Sloppy, unbalanced, wild.
But it connected.
Max took the hit to the shoulder without a sound. Just winced.
George stumbled back, panting like a wounded animal.
“Don’t you fucking touch me, Verstappen,” he spat, tears mixing with fury. “You can’t just show up, call me ‘husband’ and drop three kids in front of me like this is a fucking romcom. I don’t know you. I don’t know them. I didn’t ask for this!”
Max said nothing. He just stepped forward.
Wrapped an arm behind George’s legs, another around his back, and lifted him.
“Put me down!” George screamed, thrashing, kicking—his leg gave out from under him and he cried out, but Max held him firmer. “PUT ME DOWN!”
“You’re in pain,” Max said quietly, almost like to himself. “You always did try to hide it.”
George kept hitting.
Kept yelling.
But Max just carried him back up. The guards didn’t move. Didn’t even blink.

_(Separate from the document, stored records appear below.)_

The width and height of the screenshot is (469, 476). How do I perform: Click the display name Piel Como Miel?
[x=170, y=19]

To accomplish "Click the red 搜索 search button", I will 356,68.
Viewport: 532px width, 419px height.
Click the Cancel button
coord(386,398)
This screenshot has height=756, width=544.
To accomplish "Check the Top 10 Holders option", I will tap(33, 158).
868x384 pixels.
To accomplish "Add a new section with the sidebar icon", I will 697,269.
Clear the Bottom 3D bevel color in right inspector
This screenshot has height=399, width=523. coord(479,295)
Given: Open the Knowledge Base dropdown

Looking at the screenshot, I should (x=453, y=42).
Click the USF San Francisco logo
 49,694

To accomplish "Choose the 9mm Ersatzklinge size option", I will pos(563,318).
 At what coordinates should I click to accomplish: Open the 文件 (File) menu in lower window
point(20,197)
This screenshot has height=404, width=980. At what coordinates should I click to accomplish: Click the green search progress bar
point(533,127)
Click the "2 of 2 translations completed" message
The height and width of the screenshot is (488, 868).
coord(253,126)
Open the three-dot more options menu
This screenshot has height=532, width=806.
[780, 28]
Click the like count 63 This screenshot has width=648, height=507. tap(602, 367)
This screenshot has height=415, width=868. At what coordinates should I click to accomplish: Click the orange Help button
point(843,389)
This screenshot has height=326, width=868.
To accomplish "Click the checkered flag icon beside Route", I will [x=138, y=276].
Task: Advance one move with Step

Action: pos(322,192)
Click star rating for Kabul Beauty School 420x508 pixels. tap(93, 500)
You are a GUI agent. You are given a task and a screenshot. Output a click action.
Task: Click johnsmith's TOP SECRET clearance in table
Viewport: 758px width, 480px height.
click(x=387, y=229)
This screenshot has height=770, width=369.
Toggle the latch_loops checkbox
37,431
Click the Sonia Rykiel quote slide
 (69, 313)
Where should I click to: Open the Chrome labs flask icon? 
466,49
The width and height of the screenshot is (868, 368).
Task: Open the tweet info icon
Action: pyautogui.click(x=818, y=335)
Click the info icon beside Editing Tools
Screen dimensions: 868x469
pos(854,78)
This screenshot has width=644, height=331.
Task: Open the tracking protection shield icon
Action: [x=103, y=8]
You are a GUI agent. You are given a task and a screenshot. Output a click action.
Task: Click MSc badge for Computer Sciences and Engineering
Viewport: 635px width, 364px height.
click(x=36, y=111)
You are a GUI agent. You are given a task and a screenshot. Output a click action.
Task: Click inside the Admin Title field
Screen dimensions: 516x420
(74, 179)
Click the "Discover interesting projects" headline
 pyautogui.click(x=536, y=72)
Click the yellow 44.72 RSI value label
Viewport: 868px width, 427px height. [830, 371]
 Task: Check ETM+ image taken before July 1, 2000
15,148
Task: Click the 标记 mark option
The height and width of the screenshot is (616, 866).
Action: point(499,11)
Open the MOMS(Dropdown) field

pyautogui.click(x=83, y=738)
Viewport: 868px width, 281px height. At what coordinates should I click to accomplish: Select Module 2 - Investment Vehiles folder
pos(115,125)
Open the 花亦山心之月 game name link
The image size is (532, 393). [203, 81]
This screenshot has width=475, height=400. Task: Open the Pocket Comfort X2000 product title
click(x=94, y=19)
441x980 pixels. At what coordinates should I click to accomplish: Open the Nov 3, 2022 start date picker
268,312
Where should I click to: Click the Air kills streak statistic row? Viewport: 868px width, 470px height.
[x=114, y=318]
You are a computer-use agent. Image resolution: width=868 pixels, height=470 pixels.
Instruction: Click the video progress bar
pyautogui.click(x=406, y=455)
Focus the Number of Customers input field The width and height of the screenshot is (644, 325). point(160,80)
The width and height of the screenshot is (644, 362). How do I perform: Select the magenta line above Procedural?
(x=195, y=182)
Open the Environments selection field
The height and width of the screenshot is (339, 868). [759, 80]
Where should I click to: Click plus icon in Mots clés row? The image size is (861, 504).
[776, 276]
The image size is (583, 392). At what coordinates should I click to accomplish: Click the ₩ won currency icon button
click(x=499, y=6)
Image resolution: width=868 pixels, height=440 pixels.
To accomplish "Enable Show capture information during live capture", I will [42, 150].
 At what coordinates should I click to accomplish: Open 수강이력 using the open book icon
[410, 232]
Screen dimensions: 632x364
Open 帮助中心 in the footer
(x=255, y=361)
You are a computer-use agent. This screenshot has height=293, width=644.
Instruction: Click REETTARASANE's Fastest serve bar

The elevator opened this time.
Max didn’t set him down until they were in the bedroom again, and George was too tired to scream anymore. His throat ached, his limbs were dead weight, his head spinning.
“I’ll get you some water,” Max said softly.
George laughed bitterly, curled up against the bed frame like a kicked dog. “Fuck your water.”
But Max was already walking out.
George stared ahead, glassy-eyed.
The triplets were gone.
The room was too quiet.
His breathing slowed, but the panic stayed.
And for a long moment, he just sat there, fists clenched, not knowing who he was anymore.